Viewed on its own today, it may be hard to appreciate how significant the 1955 winner of the Best Picture Oscar ‘Marty’ was at the time of its release; British film critic Leslie Halliwell called it “a breath of spring” for Hollywood and just watching the film today on its own merits, it may be hard to appreciate that perspective.
But in the context of what had come before it in American cinema (especially since talkies came in), its significance and impact is much easier to understand. The realism in how the characters in ‘Marty’ behaved and especially how they talked had barely been seen previously in Hollywood mainstream cinema.
Take for example, the most dominant film studio of the 1930s and 1940s, MGM. Their films primarily had smart, usually well-to-do characters always being able to deliver clipped, sharp dialogue full of insights and memorable one-liners. Even a studio like Warner Bros in this era which was much more associated with working-class people (and gangsters) had the same issue.It was hardly naturalistic but it was for the most part extremely effective cinema; after all, it wasn’t called the ‘Golden Age’ of Hollywood for no reason.
Due to a myriad of factors, Hollywood cinema had a sense of staleness in the early-to-mid 1950s as the medium of television were providing a freshness and realism that was missing from increasingly bombastic, overproduced Hollywood films.
One of the most prominent writers in this medium was Paddy Chayefsky and he was employed to do an expanded version of his TV play ‘Marty’ for the big screen and his script broke all the rules for what constituted quality dialogue in a film. He eschewed having snappy, ‘clever’ dialogue to capture the ‘marvellous world of the ordinary’ of how people really talked. What he menat was capturing how people often ramble, say things that are nothing to do with a group conversation, how they have trouble articulating themselves and the repetition of words. This last aspect is particularly notable as the repeated phrases one hears during the film (“It was a very nice affair” “What do you want to do tonight?”) stay in one’s memory.
But apart from that highly significant aspect, how does ‘Marty’ stand up as a film today?
The film’s story focuses on the title character, a mid-30s bachelor Italian butcher (Ernest Borgnine) whose low self-esteem is exacerbated by associates and family pressuring him to finding the loving partner he’s always longed for. From a situation of hopelessness, things turn for when he falls in love with a teacher at a dance named Clara (Betsy Blair) but for their own selfish reasons those who wanted him married disapprove of this new relationship, putting Marty in a seemingly untenable position.
Chayefsky’s script sharply captures how Marty’s lack of self-esteem and self-worth is reflected by the people who associates with, particularly Angie (Joe Mantell). It appears they are best friends but Angie never seems to provide any real friendship or support to Marty. Indeed when Marty meets Clara, Angie tries to undermine it and just really wants to keep Marty down to his level for his own selfish reasons. If Marty were to marry Clara it’s safe to say Angie would quickly disappear from his life.
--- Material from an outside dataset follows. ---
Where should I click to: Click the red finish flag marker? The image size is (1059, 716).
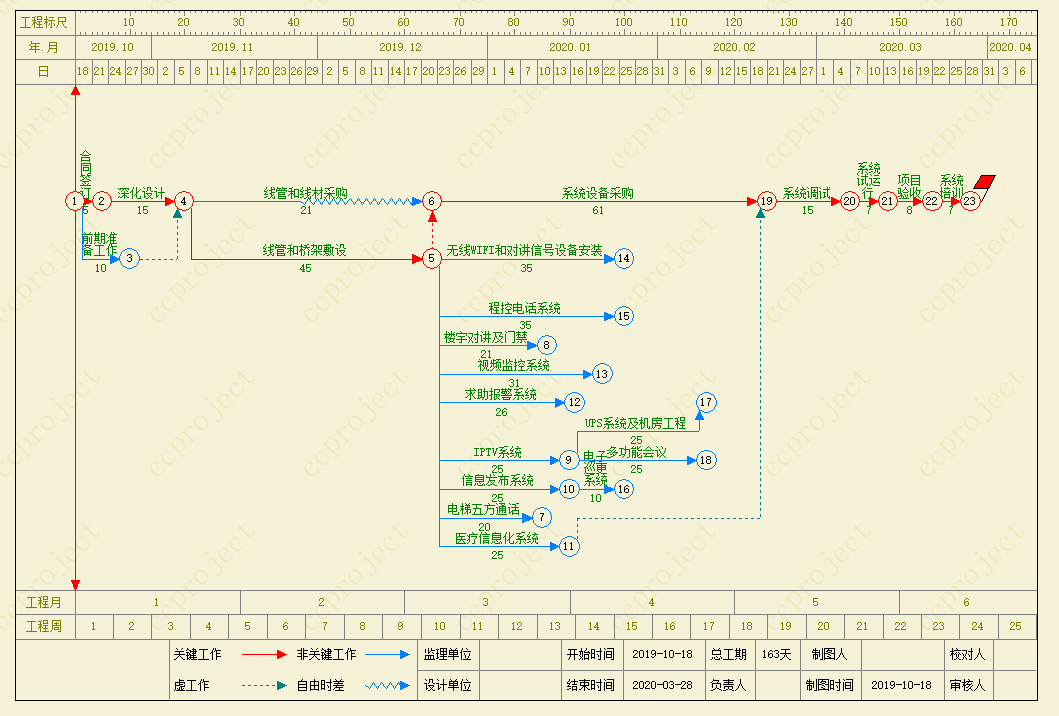pos(985,184)
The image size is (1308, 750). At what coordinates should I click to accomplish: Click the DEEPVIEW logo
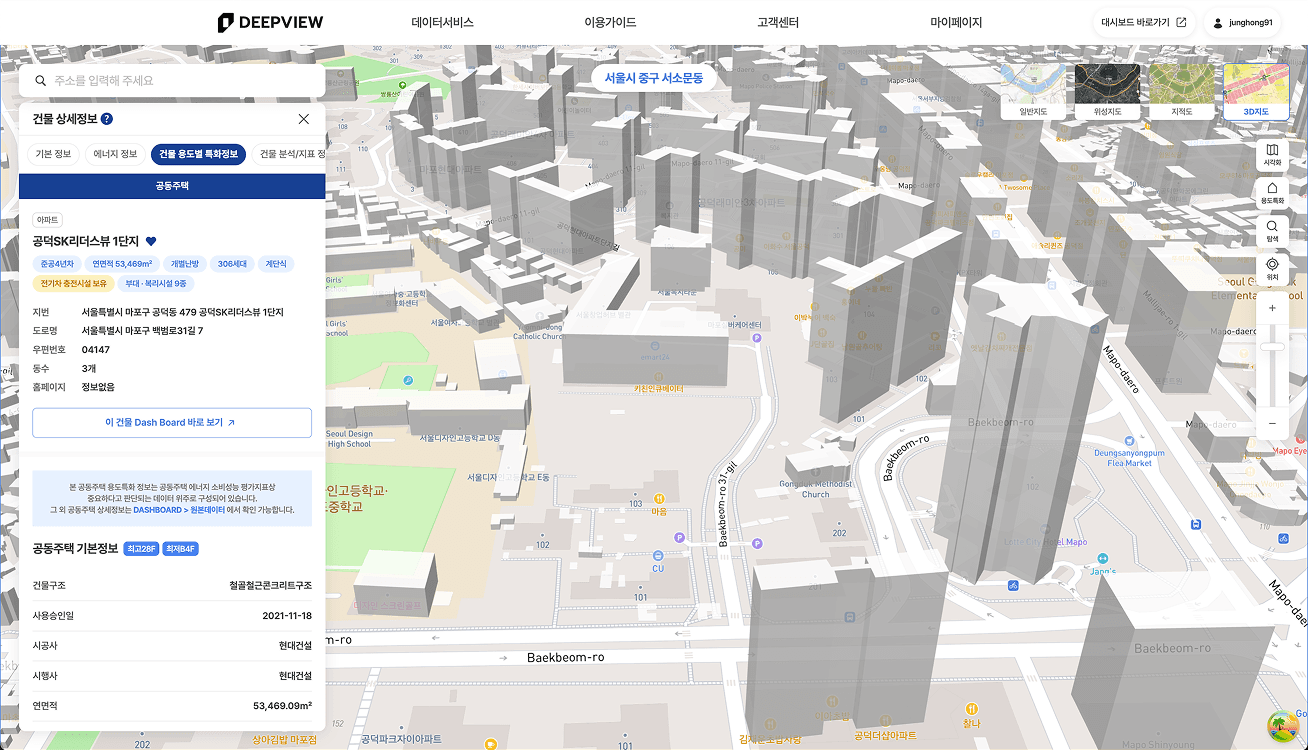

Another extremely well-written scene (and the high point of the film) is when Marty’s widowed mother (Esther Minciotti) and widowed aunt Catherine (Augusta Ciolli) converse about moving in together. Catherine is full of bitterness and spite and initially one is repelled by her. But over the course of the scene we see the source of her unhappiness and how as a widow she feels unwanted by her children and is lonely and without purpose in life. By the end of the scene she is defeated and accepting of her fate. It’s a marvellously acted, deeply moving scene with profound insight; something you don’t get often in any scene in any film.
Overall though, it has to be said the passage of time hasn’t served ‘Marty’ particularly well. What felt fresh and unique in 1955 has been imitated so often in the decades since that it feels a bit restricted and formal now, as if trapped by the conventions that it created. And this exposes its weaknesses such as its rather stiff direction by director Delbert Mann, making his winning of the Best Director Oscar that year rather baffling in hindsight.
Overall, ‘Marty’ remains a likable, slice-of-life film with oodles of charm and is highly significant in the history of American 20th Century film. But is it a film which still holds up as being the only film to win both the Best Picture Oscar & Palme D’Or? Not really.